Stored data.
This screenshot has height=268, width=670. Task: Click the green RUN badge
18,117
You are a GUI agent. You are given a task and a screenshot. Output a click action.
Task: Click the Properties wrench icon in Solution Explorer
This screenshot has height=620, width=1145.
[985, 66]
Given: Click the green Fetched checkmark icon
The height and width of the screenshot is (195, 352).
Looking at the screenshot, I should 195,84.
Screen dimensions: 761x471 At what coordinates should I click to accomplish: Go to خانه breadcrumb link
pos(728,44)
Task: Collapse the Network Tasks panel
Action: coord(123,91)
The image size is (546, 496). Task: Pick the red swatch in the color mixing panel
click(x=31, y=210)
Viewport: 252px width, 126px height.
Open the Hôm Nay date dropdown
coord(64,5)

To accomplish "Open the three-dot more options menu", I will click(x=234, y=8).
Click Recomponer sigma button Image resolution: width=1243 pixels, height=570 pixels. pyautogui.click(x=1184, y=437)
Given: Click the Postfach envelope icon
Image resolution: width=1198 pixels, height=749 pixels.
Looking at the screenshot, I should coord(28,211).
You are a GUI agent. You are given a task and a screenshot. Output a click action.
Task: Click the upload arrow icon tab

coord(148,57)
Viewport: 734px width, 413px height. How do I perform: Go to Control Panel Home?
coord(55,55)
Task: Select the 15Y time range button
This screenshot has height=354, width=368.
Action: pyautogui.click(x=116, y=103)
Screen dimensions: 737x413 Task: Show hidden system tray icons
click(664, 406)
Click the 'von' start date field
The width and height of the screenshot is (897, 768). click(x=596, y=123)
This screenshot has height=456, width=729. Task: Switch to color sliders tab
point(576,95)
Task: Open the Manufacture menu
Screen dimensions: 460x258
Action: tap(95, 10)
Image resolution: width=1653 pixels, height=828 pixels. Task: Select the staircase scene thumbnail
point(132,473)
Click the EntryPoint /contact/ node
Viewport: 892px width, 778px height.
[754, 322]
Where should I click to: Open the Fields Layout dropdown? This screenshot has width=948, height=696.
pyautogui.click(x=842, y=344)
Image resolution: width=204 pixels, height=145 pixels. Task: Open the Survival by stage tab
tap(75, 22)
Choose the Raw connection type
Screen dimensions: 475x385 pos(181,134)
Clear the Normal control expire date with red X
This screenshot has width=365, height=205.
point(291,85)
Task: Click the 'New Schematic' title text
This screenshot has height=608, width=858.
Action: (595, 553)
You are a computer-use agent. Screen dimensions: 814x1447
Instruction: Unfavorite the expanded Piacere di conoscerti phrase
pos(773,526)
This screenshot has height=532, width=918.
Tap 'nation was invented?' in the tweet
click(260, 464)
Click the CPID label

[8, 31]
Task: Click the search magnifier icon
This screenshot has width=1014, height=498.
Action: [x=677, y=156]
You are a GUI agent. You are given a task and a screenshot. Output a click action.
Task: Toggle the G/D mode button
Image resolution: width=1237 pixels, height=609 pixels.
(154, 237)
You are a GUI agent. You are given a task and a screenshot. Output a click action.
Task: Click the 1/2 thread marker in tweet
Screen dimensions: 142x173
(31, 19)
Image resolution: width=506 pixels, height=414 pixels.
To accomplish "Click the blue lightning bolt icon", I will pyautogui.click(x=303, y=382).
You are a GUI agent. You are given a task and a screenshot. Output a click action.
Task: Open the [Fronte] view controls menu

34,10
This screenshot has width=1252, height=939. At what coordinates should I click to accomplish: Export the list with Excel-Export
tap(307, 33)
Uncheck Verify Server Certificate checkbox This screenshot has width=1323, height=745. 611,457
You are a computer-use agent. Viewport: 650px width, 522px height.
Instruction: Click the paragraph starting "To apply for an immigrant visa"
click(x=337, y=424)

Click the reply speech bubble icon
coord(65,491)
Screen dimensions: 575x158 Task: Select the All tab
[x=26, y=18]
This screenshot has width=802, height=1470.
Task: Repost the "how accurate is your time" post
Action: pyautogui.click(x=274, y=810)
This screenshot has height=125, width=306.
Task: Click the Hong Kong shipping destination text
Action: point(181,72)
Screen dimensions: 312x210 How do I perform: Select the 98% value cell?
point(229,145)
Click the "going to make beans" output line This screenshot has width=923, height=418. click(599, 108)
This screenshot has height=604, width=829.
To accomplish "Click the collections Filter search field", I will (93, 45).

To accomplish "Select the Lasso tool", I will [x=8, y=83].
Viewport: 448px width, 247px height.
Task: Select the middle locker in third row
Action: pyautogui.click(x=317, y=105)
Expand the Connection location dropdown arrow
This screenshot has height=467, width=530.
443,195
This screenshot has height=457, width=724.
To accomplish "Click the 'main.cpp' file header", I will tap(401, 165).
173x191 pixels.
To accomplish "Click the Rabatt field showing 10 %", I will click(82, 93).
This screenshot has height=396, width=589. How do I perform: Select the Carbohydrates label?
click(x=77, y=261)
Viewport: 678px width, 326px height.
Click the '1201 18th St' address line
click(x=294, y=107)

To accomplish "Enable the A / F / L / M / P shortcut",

What is needed.
How many lines of the records contain the word "button"? Reply with the number and nothing else.

Completed exercise.
3